It is not clear whether anyone has the stomach for more health-care negotiations.  For the Democrats, it would be like revisiting the site of a traumatic auto accident. It is where the pain started, and it will only remind voters where the Democrats got off course. Republicans might just as soon move on to other issues rather than throw Democrats a lifeline. But there are good reasons, both substantive and political, to move forward.

As the Washington Post editors counsel, now that ObamaCare is “in mortal danger, President Obama should try treating the Senate Republicans the way he treats the ruling mullahs of Iran.” In other words, try to engage and give the other side every benefit of the doubt. More seriously, the Post notes that Republicans have some good ideas. (“Tort reform, freedom for state experimentation and other issues could advance Mr. Obama’s goals of increased access and decreased costs.”) In short, we might actually get a coherent, effective piece of legislation now that the monstrosity cooked up by Obama-Reid-Pelosi is kaput.

In a similar vein, James C. Capretta and Yuval Levin urge Republicans to move forward on three fronts:

First, they should seek to address the problem of insuring Americans with preexisting conditions through state-based high-risk pools, not cumbersome insurance regulations that try to outlaw basic economics.  … Second, they should propose to help doctors and patients limit some of the burden of rising costs with medical malpractice reform. … Third, they should argue that the states be given the lead role in developing more detailed reforms of how and where people get their insurance—to cover more people and slow the rise of costs. The overall goal should be to build well-functioning marketplaces in which insurers and providers compete to deliver the best value to cost-conscious consumers. The federal government should remove bureaucratic obstacles to state experimentation on this front, and offer support where possible, but not design one mammoth new program.

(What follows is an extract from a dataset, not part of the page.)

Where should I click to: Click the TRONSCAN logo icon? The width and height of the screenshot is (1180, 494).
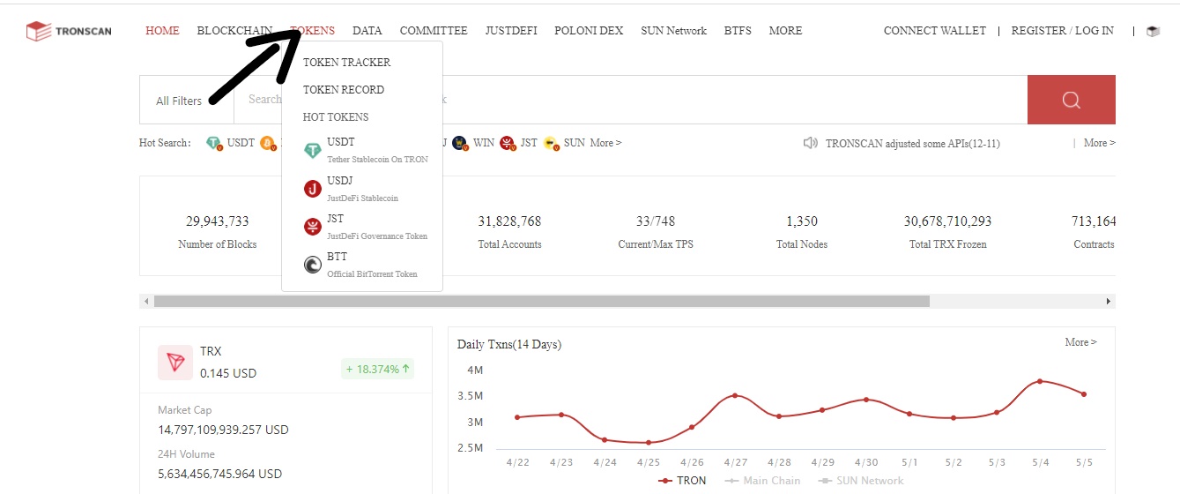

Well, it sounds like they and the Washington Post editors could hammer something out in an afternoon. But alas, the same crew who came up with ObamaCare would be negotiating with the Republicans, so we shouldn’t get our hopes up. Nevertheless, as a political matter, it makes sense, if not now then in a couple of months, for both Democrats and Republicans to give it a try. Democrats don’t want the last chapter of health-care reform to be the Cornhusker Kickback and the mandate to make everyone buy policies they don’t want from Big Insurance. And Republicans, who are auditioning for control of Congress, want to show what real reform looks like and how the “party of no” was another liberal fable cooked up while Democrats were trying to convince voters the choice was between ObamaCare and nothing at all. (The voters liked the “nothing at all” option better.)

It is understandable if lawmakers would rather move on. But given that there isn’t too much agreement on anything else (immigration, cap-and-trade), they might give health-care reform one more shot. They really can’t do worse than they did the first time.